While it’s fascinating to think that there are people with such keen observation powers that they can see things that even the most highly trained detectives might miss, the entire premise of this entire genre is complete fantasy. In 2018, I wrote a review of a similar series, Carter, which I described as the worst ever such show. In that review, I expressed my dismay that the entire concept of consultant detective was a giant fiction with no basis in reality. I wish I knew someone in law enforcement who could verify for me that since things never take place.

Since then, I have spoken to at least three people who are familiar with real-life police work, and they assure me that they have never heard of a so-called “consulting detective” in their departments’ history. At best, a prosecutor might hire an expert witness to testify about evidence, but no outsiders ever participate in the actual investigations.

Along the way, we learn that Morgan is a bit of a savant with an IQ of 160. She can crunch numbers in her head faster than a calculator. So, her innate ability to observe what others have missed isn’t her only gift.

While it would be easy to dismiss this as yet another well-worn, unrealistic trope, something is compelling about these characters. If you enjoyed “Monk,” then consider this as potentially a reimagination of that series with a female hero.

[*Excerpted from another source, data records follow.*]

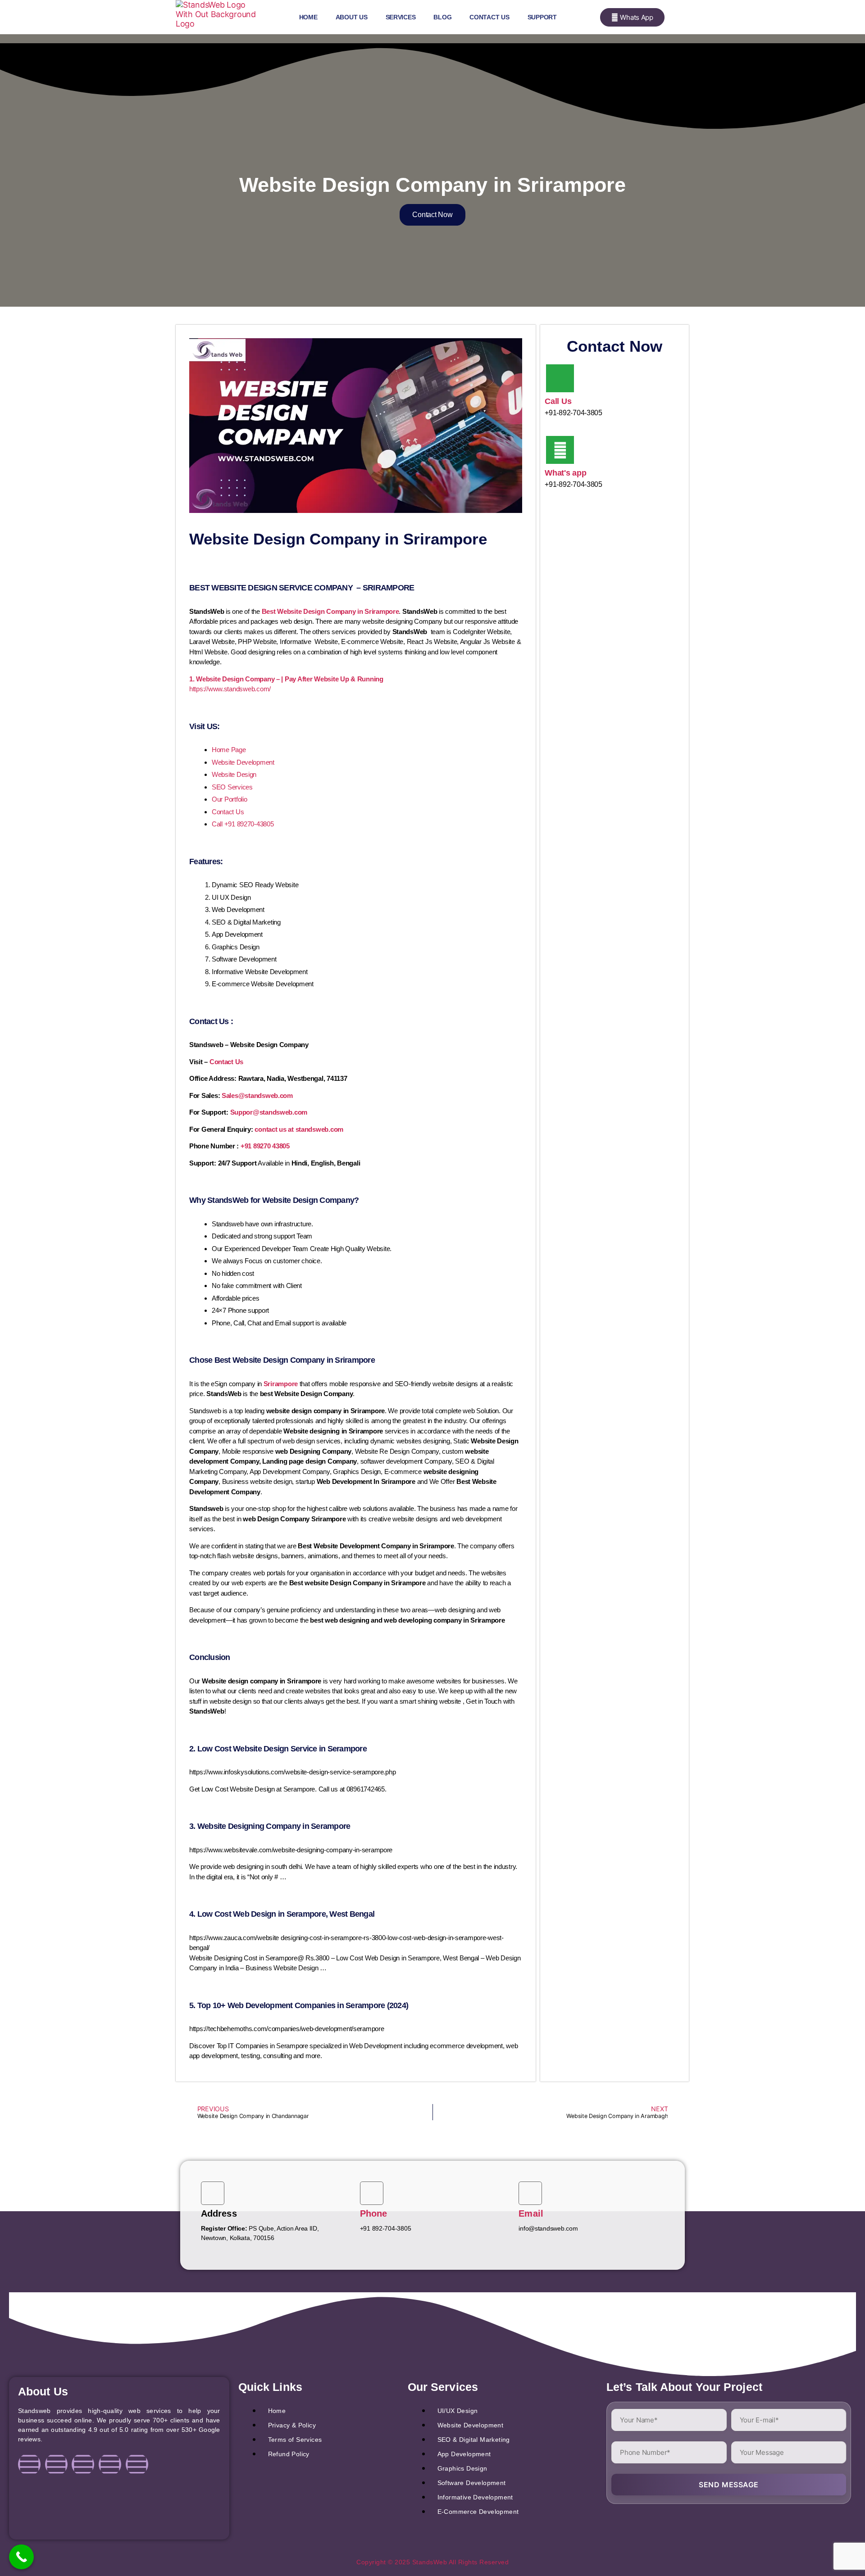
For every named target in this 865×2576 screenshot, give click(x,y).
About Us (352, 17)
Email (531, 2213)
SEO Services (232, 787)
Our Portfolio (229, 799)
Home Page (229, 749)
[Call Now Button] (21, 2556)
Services (401, 17)
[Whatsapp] (137, 2464)
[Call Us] (560, 378)
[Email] (530, 2193)
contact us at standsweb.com (299, 1129)
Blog (442, 17)
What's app (565, 472)
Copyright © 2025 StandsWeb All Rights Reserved (432, 2562)
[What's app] (560, 450)
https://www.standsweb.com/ (230, 689)
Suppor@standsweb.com (269, 1112)
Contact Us (489, 17)
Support (542, 17)
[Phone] (371, 2193)
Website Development (243, 762)
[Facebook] (29, 2464)
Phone (373, 2213)
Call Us (558, 401)
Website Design (234, 774)
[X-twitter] (110, 2464)
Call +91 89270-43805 (243, 824)
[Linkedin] (83, 2464)
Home (308, 17)
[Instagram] (56, 2464)
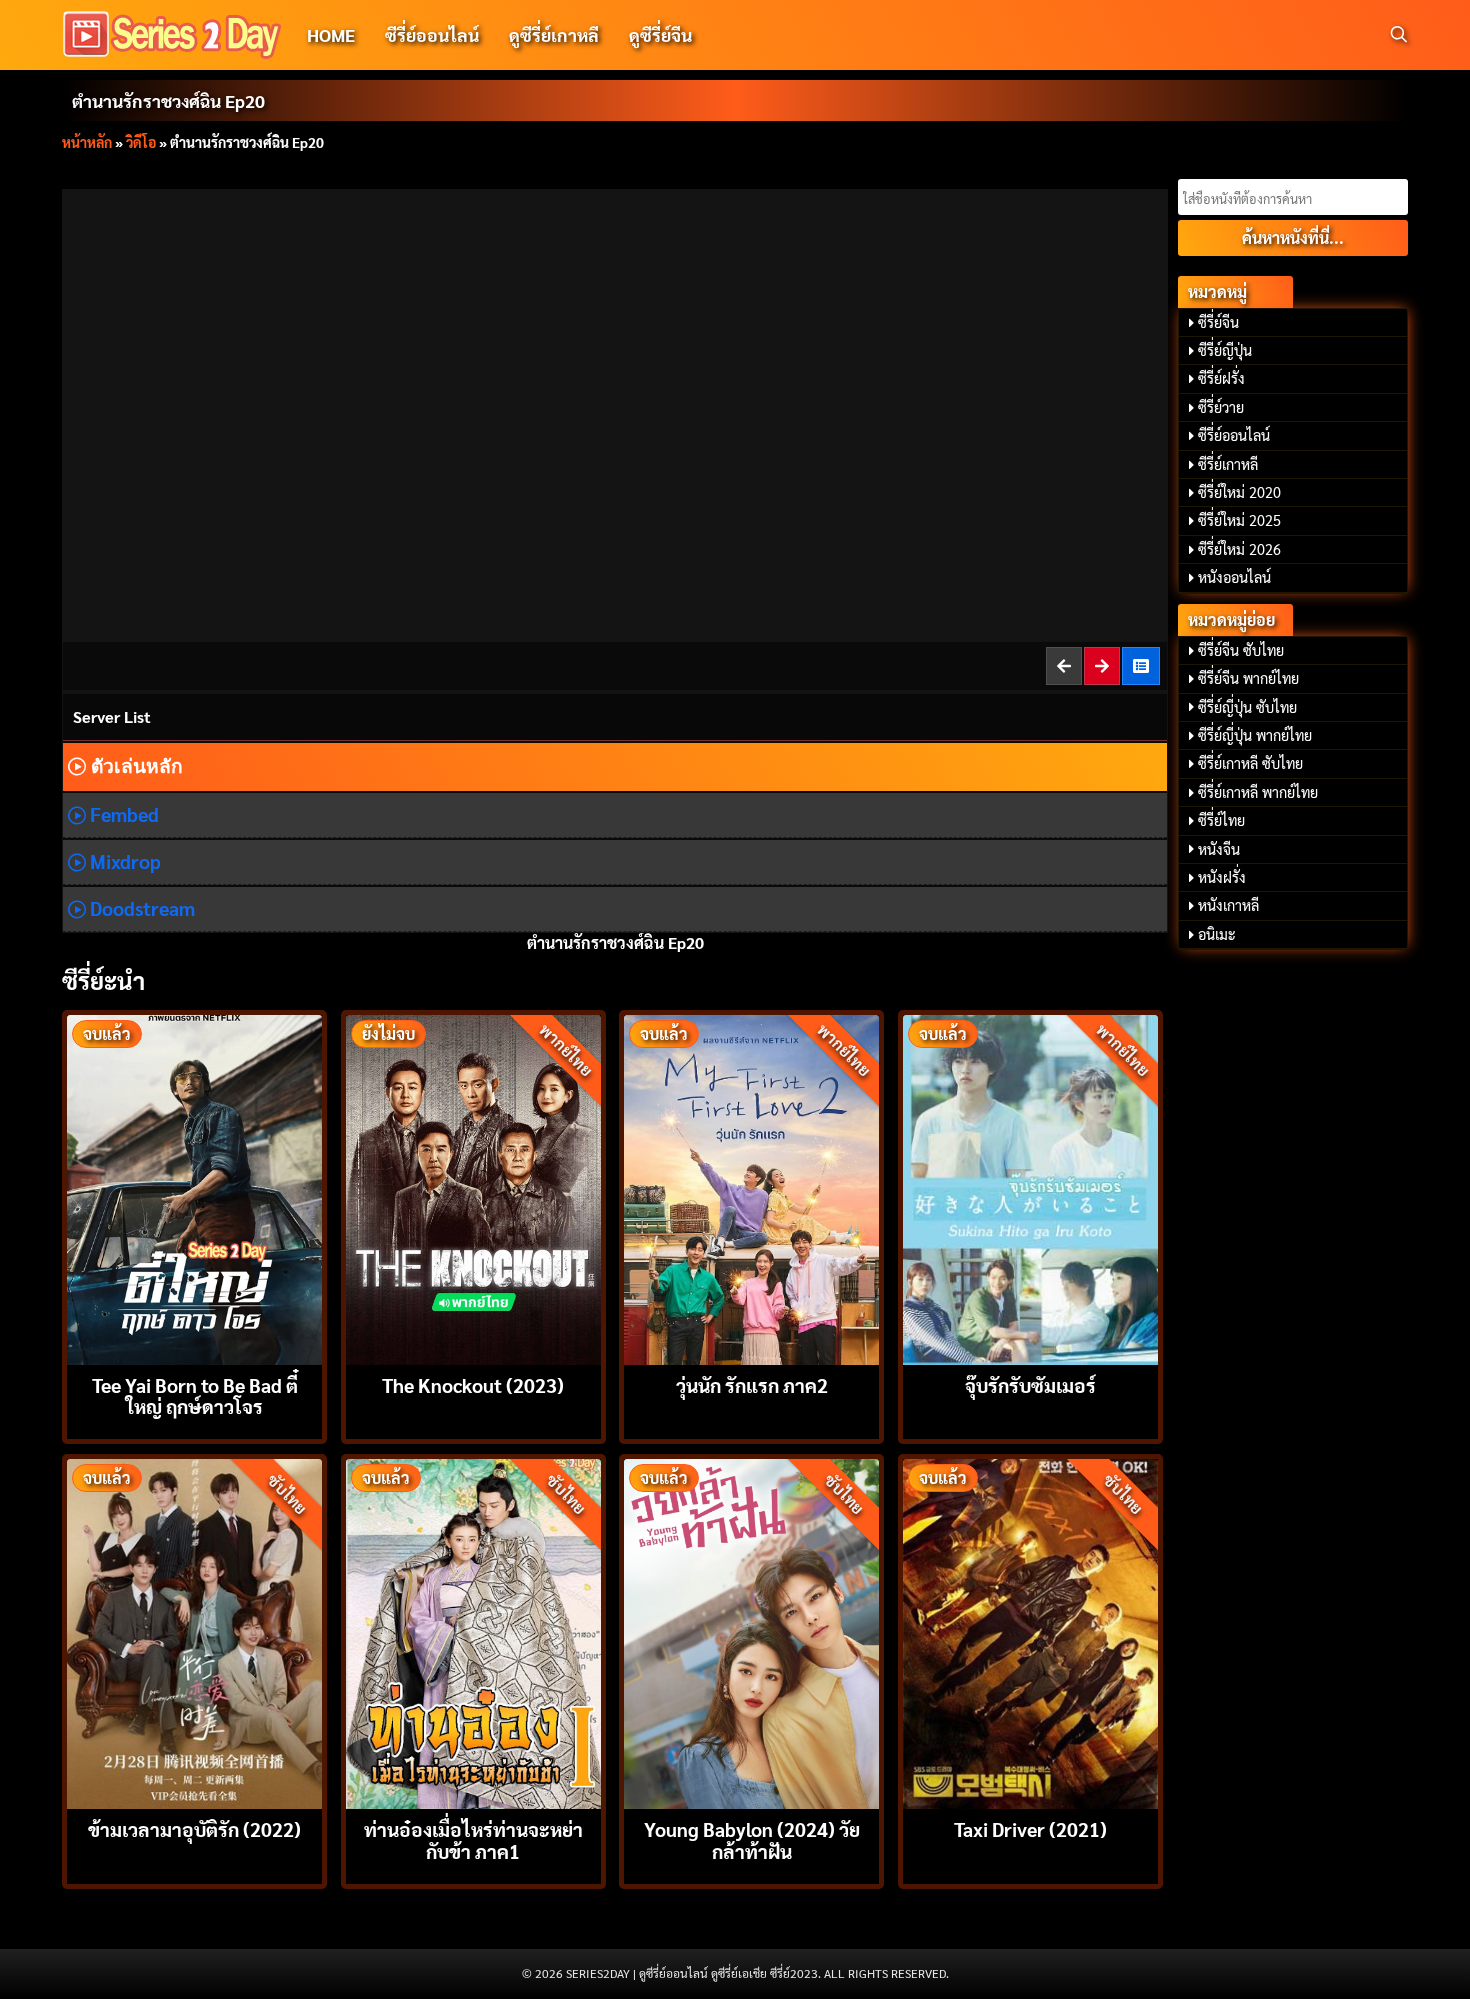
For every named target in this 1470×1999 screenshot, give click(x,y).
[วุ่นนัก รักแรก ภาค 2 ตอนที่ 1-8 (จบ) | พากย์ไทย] (751, 1187)
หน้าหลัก (87, 142)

I’m giving it a weak “I’m Watching It,” but it borders on “Could Be Watchable.” The jury is still out, but I liked the first episode for the same reasons I enjoyed Monk years ago. You might want to check it out and see for yourself. After a sneak preview episode, where episodes begin October 8 on ABC and streaming on Hulu.

One more quick review. If you subscribe to Apple TV+, check out the new movie, “Wolves,” starring George Clooney and Brad Pitt, who portray the guys you call when you need to dispose of a dead body and make it look like it never happened. Through a contrived set of circumstances, these lone wolves are both called in to clean up the dead body of the young man who was accidentally killed in the hotel room of a female district attorney. They are forced to work together even though they prefer working alone.

It’s everything you would want from these two actors in a quirky comedy with some pretty good action sequences along the way. Highly recommended.

There are still more TV series in the coming days, and I will have another special episode to review them.